In this main text voice I have tried to be cautious and say only those things that I was sure could be defended by the evidence. Biography is a hard subject in which to be objective because it deals with personalities, and your own relationship with Crowley the dead writer and spiritual leader will no doubt be unique. For the last time, your Unreliable Narrator will turn the subject over to the little voices inside his head.
The Literalist might say this, with the formal closing at the end: Crowley was the Prophet of the Silver Star, the chosen human agent of the Secret Chiefs. He was selected because for all his human frailties he was a man of prodigious strength, intelligence and discipline, an occultist of many incarnations who was poised to assume the highest mantle and fit himself for a place in the City of the Pyramids together with the Prophets and Bodhisattvas of other religions. The attacks on Crowley's character by yellow journalists are libelous and fabricated. To understand Crowley you must work his system, attaining through the power of your own True Will the keys to the Great Work, and only then judge Crowley from an Initiated perspective. Any other perspective is unequal to the task of interpreting an Initiate. Love is the law, love under will.
The Chaotic might say this: I'm tired of Crowley. It seems like all the people who are into him are into nothing else. I'm suspicious of his system; way too regimented, way too hierarchical. Yeah, Crowley made a contribution to magic, but other people have made better ones in the last fifty years. We've learned a lot in the 20th century about real freedom and sexual liberation, not this Victorian captain-of-your-own-soul and master-of-the-passions crap. Crowley was a hung-up jerk in a lot of ways and I'd usually rather read something that is more relevant to my life today.
The Skeptic might say this: Crowley studies have not been adopted by academics, with good reason. His work is derivative and like Blavatsky he could be traced to a handful of main sources. He does not give credit where credit is due to previous traditions and he fails to teach the reader about his sources. The intensity of Crowley's sexism and racism is beyond the standards of his day and endorsing him could be tantamount to endorsing those prejudices. Spiritual progress is feeding people, helping those who need it, participating in the social process to make it more just and humane, and Crowley has nothing to contribute to that. (Also almost all of his poetry is terrible; why would anyone want to study it?)

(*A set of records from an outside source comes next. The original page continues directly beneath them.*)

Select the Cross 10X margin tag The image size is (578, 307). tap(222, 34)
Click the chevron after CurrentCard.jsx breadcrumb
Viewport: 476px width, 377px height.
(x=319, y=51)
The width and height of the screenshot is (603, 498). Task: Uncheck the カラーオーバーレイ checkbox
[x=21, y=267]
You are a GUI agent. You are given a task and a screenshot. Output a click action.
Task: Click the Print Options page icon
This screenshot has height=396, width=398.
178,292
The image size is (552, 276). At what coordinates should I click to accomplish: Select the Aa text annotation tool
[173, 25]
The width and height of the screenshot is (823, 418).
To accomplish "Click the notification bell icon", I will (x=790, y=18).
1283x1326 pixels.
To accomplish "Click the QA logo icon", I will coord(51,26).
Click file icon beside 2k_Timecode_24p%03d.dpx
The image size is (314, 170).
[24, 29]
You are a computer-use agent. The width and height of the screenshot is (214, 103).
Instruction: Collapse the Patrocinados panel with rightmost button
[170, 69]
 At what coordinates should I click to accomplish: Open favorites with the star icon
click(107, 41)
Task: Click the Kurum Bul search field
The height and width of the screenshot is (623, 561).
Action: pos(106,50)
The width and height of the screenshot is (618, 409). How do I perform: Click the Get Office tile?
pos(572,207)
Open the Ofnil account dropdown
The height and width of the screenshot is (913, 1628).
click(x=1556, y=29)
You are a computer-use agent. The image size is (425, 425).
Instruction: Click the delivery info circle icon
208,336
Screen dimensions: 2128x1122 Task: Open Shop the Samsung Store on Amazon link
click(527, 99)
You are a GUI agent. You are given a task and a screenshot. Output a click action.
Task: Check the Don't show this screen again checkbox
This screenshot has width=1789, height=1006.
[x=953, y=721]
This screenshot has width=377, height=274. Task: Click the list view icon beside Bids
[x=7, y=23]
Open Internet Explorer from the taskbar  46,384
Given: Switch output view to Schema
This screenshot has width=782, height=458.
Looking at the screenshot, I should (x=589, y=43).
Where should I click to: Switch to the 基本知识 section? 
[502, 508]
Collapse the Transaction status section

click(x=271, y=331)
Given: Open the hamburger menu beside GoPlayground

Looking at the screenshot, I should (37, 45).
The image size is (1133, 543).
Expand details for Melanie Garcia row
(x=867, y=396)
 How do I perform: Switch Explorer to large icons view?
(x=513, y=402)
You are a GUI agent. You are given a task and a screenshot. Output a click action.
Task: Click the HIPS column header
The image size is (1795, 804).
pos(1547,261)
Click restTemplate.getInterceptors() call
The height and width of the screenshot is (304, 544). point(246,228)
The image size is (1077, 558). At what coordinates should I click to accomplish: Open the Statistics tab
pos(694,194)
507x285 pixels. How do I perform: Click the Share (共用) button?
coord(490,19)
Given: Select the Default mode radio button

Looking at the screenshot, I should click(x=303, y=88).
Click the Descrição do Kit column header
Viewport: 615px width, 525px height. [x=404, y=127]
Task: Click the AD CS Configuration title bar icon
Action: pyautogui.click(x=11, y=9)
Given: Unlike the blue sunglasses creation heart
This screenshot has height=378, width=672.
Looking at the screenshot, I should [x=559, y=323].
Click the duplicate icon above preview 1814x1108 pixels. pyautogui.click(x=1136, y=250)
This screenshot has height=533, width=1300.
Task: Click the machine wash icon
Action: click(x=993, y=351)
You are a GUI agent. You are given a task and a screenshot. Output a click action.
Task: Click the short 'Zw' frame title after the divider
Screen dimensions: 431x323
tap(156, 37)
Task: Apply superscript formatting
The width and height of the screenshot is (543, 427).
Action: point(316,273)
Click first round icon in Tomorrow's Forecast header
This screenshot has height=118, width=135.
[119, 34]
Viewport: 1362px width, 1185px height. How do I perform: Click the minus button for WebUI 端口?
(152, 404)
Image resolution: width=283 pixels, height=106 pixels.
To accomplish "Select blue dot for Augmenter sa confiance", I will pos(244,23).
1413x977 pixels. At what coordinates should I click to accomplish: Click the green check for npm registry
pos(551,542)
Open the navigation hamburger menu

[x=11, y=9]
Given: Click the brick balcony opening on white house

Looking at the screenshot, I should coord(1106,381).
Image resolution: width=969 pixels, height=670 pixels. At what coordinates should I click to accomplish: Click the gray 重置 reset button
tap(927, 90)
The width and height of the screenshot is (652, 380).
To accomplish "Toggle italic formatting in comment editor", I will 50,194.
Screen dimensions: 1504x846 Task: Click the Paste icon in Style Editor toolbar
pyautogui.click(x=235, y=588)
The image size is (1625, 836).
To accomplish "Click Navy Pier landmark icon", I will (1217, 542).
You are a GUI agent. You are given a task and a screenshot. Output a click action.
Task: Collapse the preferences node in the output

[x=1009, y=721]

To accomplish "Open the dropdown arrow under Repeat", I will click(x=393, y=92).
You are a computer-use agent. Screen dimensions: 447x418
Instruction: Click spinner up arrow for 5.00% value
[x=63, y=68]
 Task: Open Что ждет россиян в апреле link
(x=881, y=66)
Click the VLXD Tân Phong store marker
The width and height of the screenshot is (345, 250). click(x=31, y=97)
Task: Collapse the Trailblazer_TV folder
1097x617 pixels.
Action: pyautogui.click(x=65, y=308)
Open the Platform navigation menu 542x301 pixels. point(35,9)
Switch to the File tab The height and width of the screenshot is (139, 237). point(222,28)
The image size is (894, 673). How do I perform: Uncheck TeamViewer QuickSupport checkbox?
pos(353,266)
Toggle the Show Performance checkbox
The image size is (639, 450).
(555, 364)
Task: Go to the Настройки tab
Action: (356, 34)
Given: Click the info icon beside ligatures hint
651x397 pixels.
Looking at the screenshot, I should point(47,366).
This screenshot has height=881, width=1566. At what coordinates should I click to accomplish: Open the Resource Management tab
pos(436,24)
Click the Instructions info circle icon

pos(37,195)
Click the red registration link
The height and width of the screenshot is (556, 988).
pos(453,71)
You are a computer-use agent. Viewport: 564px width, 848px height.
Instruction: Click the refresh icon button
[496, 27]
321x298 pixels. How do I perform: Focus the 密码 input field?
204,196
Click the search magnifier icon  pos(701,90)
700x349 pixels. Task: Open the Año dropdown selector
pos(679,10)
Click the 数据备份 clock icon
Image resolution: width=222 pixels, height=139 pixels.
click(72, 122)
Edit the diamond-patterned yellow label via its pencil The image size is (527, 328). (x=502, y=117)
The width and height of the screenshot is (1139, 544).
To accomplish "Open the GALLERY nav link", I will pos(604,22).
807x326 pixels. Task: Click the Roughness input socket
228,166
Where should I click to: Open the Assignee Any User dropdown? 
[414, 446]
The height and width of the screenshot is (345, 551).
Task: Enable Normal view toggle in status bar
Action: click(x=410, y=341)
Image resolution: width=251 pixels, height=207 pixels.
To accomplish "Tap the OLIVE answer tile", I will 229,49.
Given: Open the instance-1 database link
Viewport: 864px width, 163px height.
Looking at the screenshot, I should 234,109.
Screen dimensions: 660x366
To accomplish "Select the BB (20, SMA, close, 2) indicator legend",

The Mystic might say this: The documents of A.·. A.·. in Class A are inspired writings from a praeterhuman Intelligence, a direct and flawless link to the Secret Chiefs. The transmission of these gems of True Wisdom and Perfect Happiness is all that one needs to know about the career of To Mega Therion, the Great Beast, the Magus who spoke through the physical vessel of the man named Aleister Crowley, himself merely a Student of no great importance. The course of study of A.·. A.·. is the work not of Crowley but of The Master Therion and has been issued under the direct Authority of the Third Order. Who masters it masters the universe and himself. May you achieve in this life the Knowledge and Conversation of the Holy Guardian Angel, that great spiritual Being assigned as your Guide, who will teach you better than any other.